AI-powered face-swapping technology awed the internet when it debuted last year at Siggraph, the annual computer graphics conference. The videos, known as “deep fakes,” quickly became an even more controversial–and painful–phenomenon as people used the algorithm to create porn videos using the faces of unwilling celebrities or private citizens. Even while the occasional artifact revealed the fakery, it was clear that the technology had torn down the wall between fiction and reality.
Now, a new iteration of the tech, called Deep Video Portraits technology, is debuting at this year’s Siggraph conference in August. The seven-minute video accompanying the paper, which was uploaded to YouTube this week, shows how the past year of research has pushed such technology to a reality-shattering new level.

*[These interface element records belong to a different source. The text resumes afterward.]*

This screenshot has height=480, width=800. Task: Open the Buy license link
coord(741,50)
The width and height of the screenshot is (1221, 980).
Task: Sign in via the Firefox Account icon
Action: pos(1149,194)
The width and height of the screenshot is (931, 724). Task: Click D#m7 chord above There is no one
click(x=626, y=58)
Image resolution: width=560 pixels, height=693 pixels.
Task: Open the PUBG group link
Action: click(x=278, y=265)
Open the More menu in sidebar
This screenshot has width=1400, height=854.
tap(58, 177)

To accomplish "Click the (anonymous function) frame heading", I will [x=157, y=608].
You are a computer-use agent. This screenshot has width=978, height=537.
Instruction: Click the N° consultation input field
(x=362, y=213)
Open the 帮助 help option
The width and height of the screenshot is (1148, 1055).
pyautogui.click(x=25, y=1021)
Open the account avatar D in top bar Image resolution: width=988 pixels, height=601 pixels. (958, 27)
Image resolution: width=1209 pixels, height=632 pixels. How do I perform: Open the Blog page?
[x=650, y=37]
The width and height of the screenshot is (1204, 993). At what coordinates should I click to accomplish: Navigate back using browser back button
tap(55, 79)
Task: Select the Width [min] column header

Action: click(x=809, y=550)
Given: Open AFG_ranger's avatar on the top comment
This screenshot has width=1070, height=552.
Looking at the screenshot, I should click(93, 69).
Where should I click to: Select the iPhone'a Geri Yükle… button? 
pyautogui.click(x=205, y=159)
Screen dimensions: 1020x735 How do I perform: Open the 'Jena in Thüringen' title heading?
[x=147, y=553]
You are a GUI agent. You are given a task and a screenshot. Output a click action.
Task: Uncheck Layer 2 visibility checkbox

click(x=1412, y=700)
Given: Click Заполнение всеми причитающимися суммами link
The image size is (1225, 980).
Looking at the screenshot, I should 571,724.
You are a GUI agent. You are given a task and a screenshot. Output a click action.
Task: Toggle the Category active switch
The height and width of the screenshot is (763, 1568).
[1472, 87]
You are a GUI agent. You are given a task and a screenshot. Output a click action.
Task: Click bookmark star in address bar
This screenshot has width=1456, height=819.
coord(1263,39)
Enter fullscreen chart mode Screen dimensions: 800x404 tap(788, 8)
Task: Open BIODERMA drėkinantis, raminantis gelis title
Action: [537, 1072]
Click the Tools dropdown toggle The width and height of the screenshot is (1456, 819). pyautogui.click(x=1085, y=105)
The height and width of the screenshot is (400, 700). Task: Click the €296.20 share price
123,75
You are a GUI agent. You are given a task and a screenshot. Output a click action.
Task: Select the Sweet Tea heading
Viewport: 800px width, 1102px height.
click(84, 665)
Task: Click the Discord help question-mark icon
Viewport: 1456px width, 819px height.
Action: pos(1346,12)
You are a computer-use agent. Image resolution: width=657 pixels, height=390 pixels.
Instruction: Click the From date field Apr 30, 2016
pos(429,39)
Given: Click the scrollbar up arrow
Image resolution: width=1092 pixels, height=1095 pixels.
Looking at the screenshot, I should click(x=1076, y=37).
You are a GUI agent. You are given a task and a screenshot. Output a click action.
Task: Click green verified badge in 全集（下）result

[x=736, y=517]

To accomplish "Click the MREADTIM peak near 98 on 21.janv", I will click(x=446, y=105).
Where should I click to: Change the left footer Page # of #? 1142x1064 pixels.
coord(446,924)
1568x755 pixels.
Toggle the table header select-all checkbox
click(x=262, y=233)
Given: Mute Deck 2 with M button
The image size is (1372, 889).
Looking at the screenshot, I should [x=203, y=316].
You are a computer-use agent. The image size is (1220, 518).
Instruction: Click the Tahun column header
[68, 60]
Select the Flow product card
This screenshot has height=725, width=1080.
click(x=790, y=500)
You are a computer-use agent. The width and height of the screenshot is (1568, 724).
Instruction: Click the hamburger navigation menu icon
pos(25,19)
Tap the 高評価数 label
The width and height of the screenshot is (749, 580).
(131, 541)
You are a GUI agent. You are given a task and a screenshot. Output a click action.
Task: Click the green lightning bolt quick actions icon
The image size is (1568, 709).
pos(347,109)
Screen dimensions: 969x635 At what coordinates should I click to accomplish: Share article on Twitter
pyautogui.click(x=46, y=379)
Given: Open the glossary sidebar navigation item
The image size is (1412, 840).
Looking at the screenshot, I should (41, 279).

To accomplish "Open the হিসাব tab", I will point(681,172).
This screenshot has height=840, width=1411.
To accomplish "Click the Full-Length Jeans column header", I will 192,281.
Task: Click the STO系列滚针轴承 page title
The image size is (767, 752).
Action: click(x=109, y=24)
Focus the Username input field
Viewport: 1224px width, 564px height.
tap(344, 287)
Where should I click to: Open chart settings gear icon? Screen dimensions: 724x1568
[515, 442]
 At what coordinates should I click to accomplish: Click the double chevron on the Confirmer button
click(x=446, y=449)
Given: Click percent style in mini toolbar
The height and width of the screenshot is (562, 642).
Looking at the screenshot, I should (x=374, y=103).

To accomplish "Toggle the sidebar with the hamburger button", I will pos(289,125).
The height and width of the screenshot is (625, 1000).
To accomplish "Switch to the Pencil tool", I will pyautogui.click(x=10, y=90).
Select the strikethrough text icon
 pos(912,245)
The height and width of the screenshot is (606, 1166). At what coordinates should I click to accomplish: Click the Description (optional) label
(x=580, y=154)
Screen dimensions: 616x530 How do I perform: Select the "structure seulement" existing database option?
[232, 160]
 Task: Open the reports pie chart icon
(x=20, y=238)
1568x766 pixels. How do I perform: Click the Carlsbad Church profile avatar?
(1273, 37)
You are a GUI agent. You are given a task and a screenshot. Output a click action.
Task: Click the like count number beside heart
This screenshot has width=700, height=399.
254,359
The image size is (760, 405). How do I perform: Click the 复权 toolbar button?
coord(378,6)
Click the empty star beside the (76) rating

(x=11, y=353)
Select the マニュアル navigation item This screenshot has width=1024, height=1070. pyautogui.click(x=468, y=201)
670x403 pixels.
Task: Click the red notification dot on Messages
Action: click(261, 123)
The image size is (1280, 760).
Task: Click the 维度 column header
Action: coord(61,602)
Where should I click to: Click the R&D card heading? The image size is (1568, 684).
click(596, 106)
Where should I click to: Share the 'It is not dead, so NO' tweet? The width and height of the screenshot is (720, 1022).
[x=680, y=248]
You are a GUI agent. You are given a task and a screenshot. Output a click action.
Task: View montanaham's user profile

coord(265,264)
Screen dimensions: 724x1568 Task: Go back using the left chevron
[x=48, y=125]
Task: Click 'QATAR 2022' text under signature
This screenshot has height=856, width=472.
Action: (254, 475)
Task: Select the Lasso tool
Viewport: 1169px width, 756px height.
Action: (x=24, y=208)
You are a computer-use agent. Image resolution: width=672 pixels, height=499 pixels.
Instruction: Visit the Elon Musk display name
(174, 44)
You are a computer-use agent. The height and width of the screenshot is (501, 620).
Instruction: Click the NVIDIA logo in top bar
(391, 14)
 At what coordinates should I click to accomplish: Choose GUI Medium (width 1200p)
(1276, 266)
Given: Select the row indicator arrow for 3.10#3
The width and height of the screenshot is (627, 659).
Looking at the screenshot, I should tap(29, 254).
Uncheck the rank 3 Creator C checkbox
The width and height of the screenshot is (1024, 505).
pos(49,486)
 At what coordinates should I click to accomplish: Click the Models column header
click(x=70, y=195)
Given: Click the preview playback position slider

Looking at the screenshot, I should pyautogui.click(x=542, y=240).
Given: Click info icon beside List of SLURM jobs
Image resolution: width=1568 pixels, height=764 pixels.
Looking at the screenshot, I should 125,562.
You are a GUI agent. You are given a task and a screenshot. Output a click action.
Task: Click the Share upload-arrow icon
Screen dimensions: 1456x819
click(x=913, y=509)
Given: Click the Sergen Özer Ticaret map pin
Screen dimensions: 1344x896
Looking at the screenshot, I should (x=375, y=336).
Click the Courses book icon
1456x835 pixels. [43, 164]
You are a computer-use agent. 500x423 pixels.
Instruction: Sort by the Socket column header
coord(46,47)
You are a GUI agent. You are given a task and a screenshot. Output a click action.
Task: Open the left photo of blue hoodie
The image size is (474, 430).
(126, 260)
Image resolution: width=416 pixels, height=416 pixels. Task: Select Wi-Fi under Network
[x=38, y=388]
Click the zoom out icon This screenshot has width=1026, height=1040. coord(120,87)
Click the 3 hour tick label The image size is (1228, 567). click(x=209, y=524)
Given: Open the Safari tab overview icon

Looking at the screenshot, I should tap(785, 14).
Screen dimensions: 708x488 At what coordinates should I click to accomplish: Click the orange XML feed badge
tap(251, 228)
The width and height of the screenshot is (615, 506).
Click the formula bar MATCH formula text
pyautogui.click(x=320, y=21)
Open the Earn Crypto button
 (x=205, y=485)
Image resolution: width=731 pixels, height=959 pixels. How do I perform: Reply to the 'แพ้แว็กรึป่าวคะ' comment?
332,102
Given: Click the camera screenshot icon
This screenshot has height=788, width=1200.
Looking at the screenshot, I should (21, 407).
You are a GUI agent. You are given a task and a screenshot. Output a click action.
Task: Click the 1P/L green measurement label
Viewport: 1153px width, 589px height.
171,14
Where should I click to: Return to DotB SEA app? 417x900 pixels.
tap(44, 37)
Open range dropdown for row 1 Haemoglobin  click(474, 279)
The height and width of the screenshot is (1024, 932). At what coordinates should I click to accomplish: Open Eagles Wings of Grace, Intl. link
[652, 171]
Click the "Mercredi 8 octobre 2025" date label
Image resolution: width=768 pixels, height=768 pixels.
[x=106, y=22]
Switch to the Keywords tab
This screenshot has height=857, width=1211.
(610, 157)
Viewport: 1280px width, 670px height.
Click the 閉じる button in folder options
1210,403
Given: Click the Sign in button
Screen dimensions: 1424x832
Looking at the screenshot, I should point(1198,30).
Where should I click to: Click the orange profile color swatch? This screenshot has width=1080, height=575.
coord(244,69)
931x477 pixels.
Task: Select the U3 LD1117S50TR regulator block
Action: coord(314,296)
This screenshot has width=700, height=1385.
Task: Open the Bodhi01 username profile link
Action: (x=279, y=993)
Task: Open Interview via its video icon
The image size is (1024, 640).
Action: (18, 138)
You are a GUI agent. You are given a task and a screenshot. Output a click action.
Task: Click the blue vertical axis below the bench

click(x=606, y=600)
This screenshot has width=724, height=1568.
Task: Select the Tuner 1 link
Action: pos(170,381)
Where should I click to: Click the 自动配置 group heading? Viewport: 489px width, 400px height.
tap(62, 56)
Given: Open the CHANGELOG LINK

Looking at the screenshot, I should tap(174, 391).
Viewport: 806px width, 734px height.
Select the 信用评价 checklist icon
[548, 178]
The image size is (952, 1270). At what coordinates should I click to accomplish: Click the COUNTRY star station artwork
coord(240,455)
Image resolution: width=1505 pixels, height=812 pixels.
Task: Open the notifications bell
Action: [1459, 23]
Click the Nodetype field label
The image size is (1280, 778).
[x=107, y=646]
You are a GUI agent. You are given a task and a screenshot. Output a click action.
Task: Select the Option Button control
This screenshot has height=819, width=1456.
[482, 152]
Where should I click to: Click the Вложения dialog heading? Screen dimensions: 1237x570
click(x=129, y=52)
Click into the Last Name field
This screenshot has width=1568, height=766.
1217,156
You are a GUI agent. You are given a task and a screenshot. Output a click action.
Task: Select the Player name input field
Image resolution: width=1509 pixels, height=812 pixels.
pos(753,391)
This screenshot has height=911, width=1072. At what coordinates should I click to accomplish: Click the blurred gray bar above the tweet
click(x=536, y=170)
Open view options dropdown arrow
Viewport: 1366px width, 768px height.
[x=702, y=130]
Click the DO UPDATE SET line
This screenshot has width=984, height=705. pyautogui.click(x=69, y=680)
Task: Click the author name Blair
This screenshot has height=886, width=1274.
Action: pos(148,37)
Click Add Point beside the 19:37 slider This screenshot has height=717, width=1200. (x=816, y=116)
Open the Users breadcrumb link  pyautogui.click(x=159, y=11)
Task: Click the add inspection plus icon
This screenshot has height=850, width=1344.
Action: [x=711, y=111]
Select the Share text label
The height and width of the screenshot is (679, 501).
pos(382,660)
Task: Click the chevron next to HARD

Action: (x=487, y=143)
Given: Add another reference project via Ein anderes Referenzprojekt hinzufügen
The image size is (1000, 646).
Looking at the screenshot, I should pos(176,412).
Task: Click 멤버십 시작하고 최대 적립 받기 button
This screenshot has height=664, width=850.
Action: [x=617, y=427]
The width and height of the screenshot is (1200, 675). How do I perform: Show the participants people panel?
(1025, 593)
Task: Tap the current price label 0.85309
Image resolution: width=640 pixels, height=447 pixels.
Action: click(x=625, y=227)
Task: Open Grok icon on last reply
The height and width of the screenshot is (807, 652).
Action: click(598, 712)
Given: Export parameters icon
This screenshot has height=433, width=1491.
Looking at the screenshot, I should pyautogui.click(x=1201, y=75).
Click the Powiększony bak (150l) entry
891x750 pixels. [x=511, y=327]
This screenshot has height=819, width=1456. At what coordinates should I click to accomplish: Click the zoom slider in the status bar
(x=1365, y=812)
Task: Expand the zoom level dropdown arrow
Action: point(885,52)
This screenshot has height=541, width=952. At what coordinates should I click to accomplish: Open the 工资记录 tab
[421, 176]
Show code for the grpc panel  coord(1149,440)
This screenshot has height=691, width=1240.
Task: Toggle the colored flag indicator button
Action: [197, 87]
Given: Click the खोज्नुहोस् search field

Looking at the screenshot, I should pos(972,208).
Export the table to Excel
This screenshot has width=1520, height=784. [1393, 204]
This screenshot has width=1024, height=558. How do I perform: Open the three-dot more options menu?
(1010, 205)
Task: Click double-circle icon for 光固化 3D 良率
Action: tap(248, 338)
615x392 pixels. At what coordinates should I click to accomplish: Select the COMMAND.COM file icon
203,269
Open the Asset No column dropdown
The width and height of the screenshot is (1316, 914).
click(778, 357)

After you manage to close your mouth, consider for a few minutes what you just saw. Heck, play it again. Twice if you need to.
The Stanford team behind the paper says that the outstanding realism in their work is “achieved by careful adversarial training, and as a result, [they] can create modified target videos that mimic the behavior of the synthetically-created input.” To get complete control of the target video, the researchers render a synthetic person entirely–as well as the background. They claim that they can perform any kind of recombination of parameters, like changing what an original person does or swapping faces entirely, “without explicitly modeling hair, body or background.” In other words, the AI takes care of everything by itself.
Their Siggraph 2018 reel feels truly indistinguishable from reality: from the subtle and natural alteration of facial expressions, to the incredible feat of achieving natural 3D movement automatically, to the fact that the subjects’ torsos now perfectly match their head movements. The software can also automatically reconstruct the background of each video, and even project a realistic shadow over against it, to fool the eye. It’s a technological feat that leaves me feeling that we’re witnessing a paradigm shift in humanity.
Indeed, as Mark Wilson wrote on Co.Design earlier this year, the end of reality feels now truly imminent. We’re on the verge of a complete reinvention of how we understand the moving image. Before, we took videotape as proof of fact–whether it showed someone committing a crime or a politician simply making a statement. Deep Video Portraits may be the penultimate step towards destroying the once-incontrovertible truth of video. Fixing this, whether with legal terms or with forensics, seems nigh on impossible. Like any other piece of software, its distribution and usage is unstoppable.
Deepfakes, the anonymous Redditor who created the code that led to the proliferation of videos last year, spoke to Co.Design about their predictions for the software in March. According to them, there’s no way to stop it. The only thing we can do is raise awareness that this technology exists: “One, the algorithm is very, very easy to understand, and I don’t see any reason to hide it,” Deepfakes said at the time. “Someone else will find a similar solution sooner or later. Two, it is better to let the public know these algorithms exist, let people know how these algorithms work, now. Hiding this information feels immoral to me.”
The only problem is that knowing about it doesn’t really change anything. If you can’t trust what you see, how can you form a worldview? Resistance, I’m afraid, is futile. Just make some popcorn and enjoy the ride to hell.